The weekend's mild weather provided the perfect backdrop for the Little Muskingum Watershed Association's 23rd Annual Fall Foliage Tour between Marietta and Woodsfield.
Tourists from far and wide were checking out the fall colors along Ohio 26 Sunday afternoon.
Glenn and Emma Rice, who live just south of Topeka, Kansas, had turned off the highway to cross the Hune Covered Bridge north of Dart.
SAM SHAWVER The Marietta Times
Friends Mariah Bowersock and Megan Beaver ride a cardboard “sled” down a straw-strewn hillside during the Little Muskingum Watershed Association’s 23rd Annual Fall Foliage Tour and Antique Engine/Equipment Show Sunday afternoon.
"I've been to Dresden, Ohio, in the past, but this is our first time to visit this area," Emma said. "The last time I was in Ohio just happened to be in October when the leaves were turning. So we decided to come back."
Glenn said now that he and Emma are retired they can take their time and enjoy such trips through Ohio's country landscapes.
"The trees are still a bit greener than I expected, but the sugar maples are turning," he said. "We have to plant sugar maples back home, but here they just grow everywhere."
The LMWA was organized in 1987 to promote economic development of rural communities within the watershed.
The association's main fundraising event is the annual Fall Foliage Tour and Antique Engine/Equipment Show just off Ohio 26 in Wingett Run.
More information about the watershed association is available at www.littlemuskingumdevelopment.org
Dave Silvus of Hackney, just north of Beverly, hopped out of his pickup to take a few shots of the Rinard Covered Bridge near Wingett Run for his wife.

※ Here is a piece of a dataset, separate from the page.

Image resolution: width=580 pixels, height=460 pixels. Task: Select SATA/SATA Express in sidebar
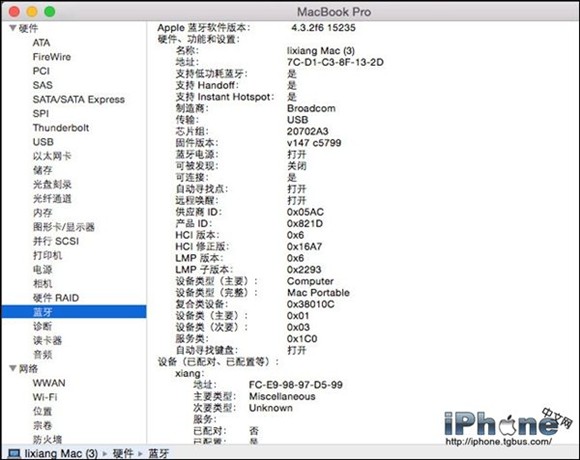[x=78, y=99]
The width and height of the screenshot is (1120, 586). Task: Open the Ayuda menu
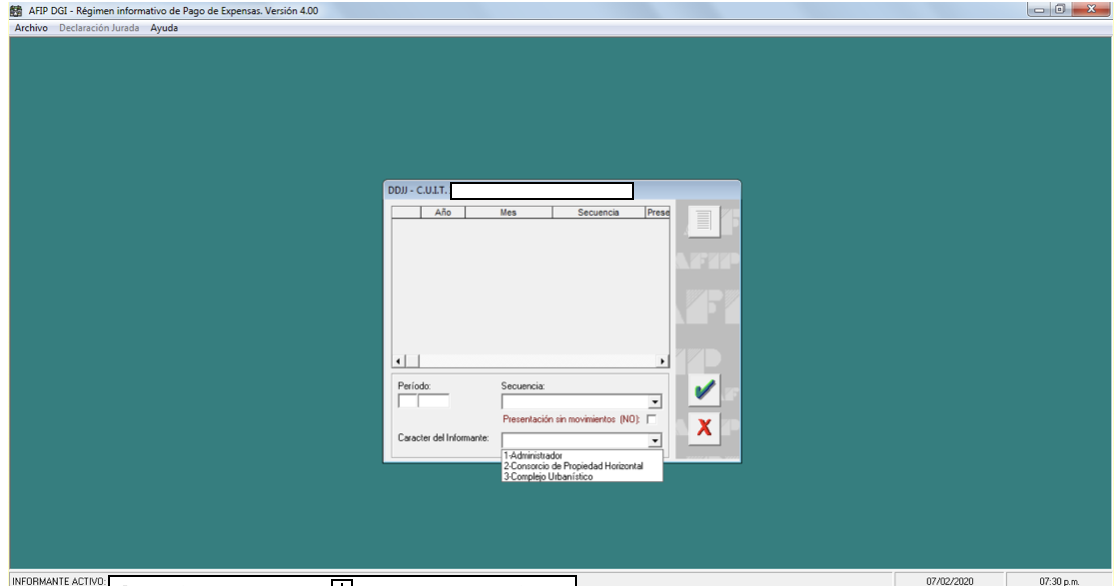click(x=164, y=28)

"It's my first time on the self-guided tour, and we're really enjoying it," he said.
Sunday was also the first foliage tour for Rosalie West of Elyria and her daughter and son-in-law, Chris and Chuck Noga from Grafton, Ohio.

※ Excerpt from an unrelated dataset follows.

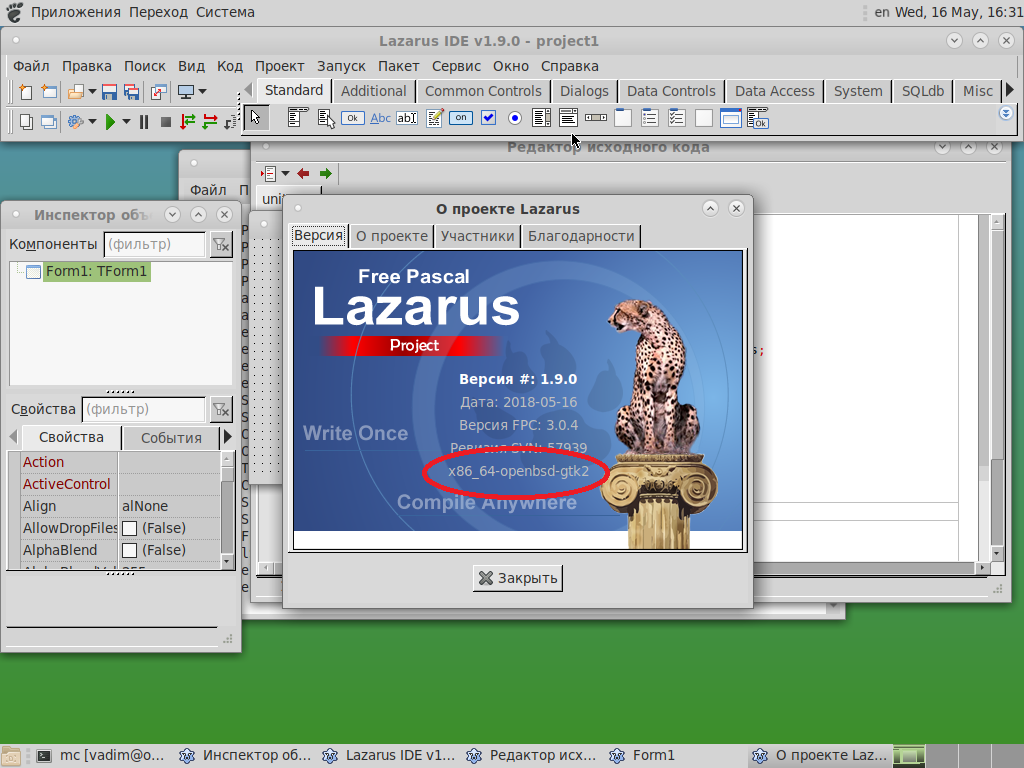The height and width of the screenshot is (768, 1024).
Task: Toggle the AllowDropFiles property checkbox
Action: 129,528
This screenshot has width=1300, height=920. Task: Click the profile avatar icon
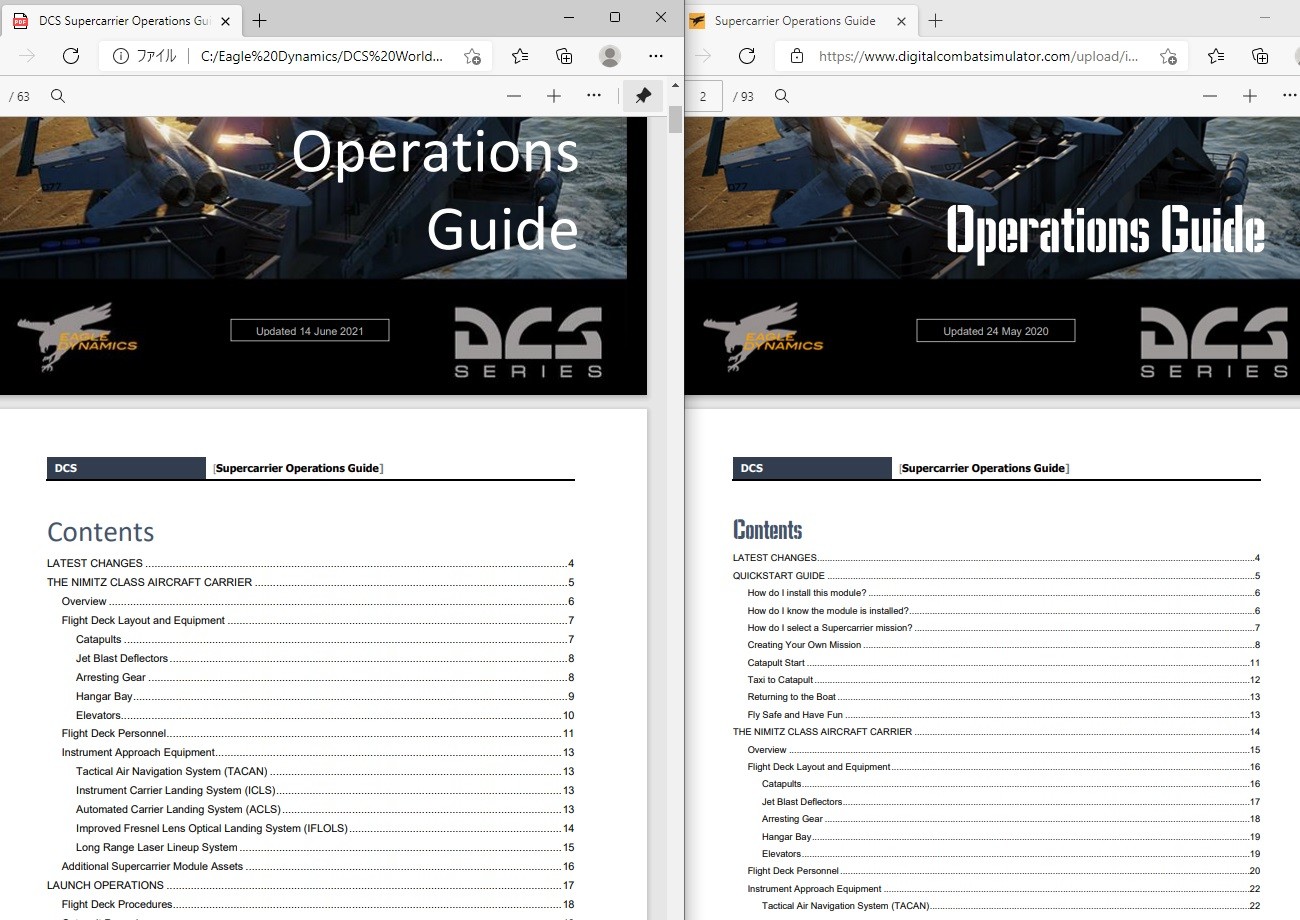[x=609, y=56]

"We have some property in the Rinard Mills area, and have been down before, but it's my mother-in-law's first time," Chuck said.
West said she was thoroughly enjoying her visit.
"I really like the covered bridges and just looking at the country scenes along the way," she said.
Jay and Gail DiCarlo, from Lockport, N.Y., were camping at the Leith Run Recreation Area near New Matamoras and had read about the covered bridges along Ohio 26 on the Wayne National Forest web site.
"This is only the fourth covered bridge I've seen in my entire life," Gail said of the Rinard span. "I did think there would be more fall color in the trees, but it's still very beautiful here."
Just up the road, Kurt Eddy, vice president of the Little Muskingum Watershed Association, was pulling a cartload of kids around the association's property with a John Deere tractor.
The cart ride was among several events that took place at the watershed association grounds as part of the Fall Foliage Tour and Antique Engine/Equipment Show on Saturday and Sunday.
"The watershed group was formed to promote economic development and tourism in rural areas within the Little Muskingum watershed, and this is our biggest fundraiser of the year," he said. "We also want to show visitors the kind of equipment that was used on farms in the past."
Kurt Eddy noted several pieces of antique machinery were on display, including what is believed to be the only remaining Bucyrus Erie 48L drilling machine in the U.S. The cable drilling device towered high above the watershed grounds.
Other antique equipment included a portable service drilling rig that was built in 1949 and still being used by John Thompson in his well drilling business.
Watershed association president Les Eddy said the equipment show draws many curious travelers onto the grounds from Ohio 26. Several hundred were estimated to have attended the weekend event.
"The crowd was probably down a bit from past years, although we had a pretty good turnout Saturday," he said. "But we've nearly sold out of food, which is good."
Les Eddy said the annual fundraiser may bring between $1,000 and $3,000 to help fund the watershed association's economic development efforts.
"It all depends on the weather and what kind of turnout we have from year to year," he said.